In a study designed to evaluate specific risk profiles in patients with different diagnoses taking ziprasidone, data were collated from 9 double-blind, placebo-controlled, short-term trials that investigated ziprasidone monotherapy in doses ranging from 5 mg to 100 mg b.i.d. This included 2 trials that randomized more than 900 patients with bipolar depression, 3 involving more than 500 patients with bipolar mania, and 4 trials with more than 900 patients with schizophrenia.

The risk for somnolence was significantly higher for ziprasidone vs. placebo in bipolar depression and bipolar mania but this risk was only significantly increased at the highest dose (=80 mg) in patients with schizophrenia. Concerning risk for =7% weight gain, the researchers found no significant difference in bipolar depression or bipolar mania relative to placebo. In schizophrenia, the risk was moderately higher but not significantly different than placebo for the highest dose (100 mg).

The efficacy analyses of these trials support the current indications for ziprasidone, which include schizophrenia, acute treatment of manic or mixed episodes associated with bipolar I disorder and maintenance treatment of bipolar I disorder as an adjunct to lithium or valproate. However, the differences in side effects associated with this atypical when employed in different types of psychiatric disorders encourage translation of neurotransmitter receptor activity into clinical activity. This may be relevant for individualizing care of patients according to their underlying diagnosis and their unique response to antipsychotic therapy.

Predicting Response

Indeed, new data identifying 5 distinct trajectories of response to antipsychotic therapy among patients with chronic schizophrenia support differences in neurotransmitter receptor activity. In this study, led by Dr. Virginia L. Stauffer, Zucker Hillside Hospital, New Hyde Park, New York, the 5 patterns of response were derived from 6 trials with olanzapine, ziprasidone, risperidone, quetiapine and aripiprazole that randomized 1990 patients.
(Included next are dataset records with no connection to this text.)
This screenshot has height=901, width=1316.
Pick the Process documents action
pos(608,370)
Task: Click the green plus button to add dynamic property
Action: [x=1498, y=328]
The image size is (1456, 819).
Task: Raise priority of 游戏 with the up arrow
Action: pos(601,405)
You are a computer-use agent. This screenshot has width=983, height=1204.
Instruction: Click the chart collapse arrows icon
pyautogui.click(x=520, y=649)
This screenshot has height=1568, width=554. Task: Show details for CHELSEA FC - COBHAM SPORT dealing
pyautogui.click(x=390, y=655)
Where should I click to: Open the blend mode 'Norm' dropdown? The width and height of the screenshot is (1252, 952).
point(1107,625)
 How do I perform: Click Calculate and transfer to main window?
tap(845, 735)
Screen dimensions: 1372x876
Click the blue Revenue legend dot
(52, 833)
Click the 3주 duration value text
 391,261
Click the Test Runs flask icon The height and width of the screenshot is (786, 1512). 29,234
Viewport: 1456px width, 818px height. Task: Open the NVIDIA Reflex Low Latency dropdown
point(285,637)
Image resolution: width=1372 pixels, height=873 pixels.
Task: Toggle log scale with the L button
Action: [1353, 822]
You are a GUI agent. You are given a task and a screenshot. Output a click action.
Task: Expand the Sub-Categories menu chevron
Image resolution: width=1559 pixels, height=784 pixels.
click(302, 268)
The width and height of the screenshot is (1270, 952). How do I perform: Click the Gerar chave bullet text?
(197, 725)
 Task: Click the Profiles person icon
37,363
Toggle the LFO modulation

When evaluated with growth mixture modelling, most patients (90.6%) were identified as Class 2, which is characterized by a moderate level of illness at baseline (Positive and Negative Syndrome Scale [PANSS] total=90), a mean improvement of 20% by week 4, and little further improvement. Patients in Class 1, characterized by severe illness at baseline (PANSS total=124) but rapid response by week 3 (51% reduction in mean PANSS total score), only represented 2.4%. Classes 3 and 4, which were both characterized by a minimal initial response or subsequent loss of response, represented only 3% of patients in total. Class 5, characterized by marked to severe illness at baseline (PANSS total=113), an initial delay in response (11% improvement over 8 weeks), but noticeable (28%) improvement in the remaining 4 weeks, represented 4.1% of patients.

The 5 classes differed significantly by gender, age, race, baseline illness severity, specific symptom types, weight, EPS and discontinuation rates (all P<0.05). Dr. Stauffer and colleagues offered that understanding these response patterns might be clinically useful. These patterns might also inform antipsychotic drug activity if they correspond to receptor activity profiling. Studies evaluating receptor activity in relationship to symptom control may be the next frontier in improved patient management.

Summary

It has long been predicted that neurotransmitter receptor activity will explain most benefits and some of the risks of antipsychotic therapy. New data with sophisticated imaging are beginning to look at dosing of therapies based on their activity in the CNS rather than on the basis of drug serum levels alone. Newer atypicals, particularly those that produce low risks of the most feared side effects, such as EPS and weight gain, provide an important avenue to pursue studies that will isolate drug mechanisms.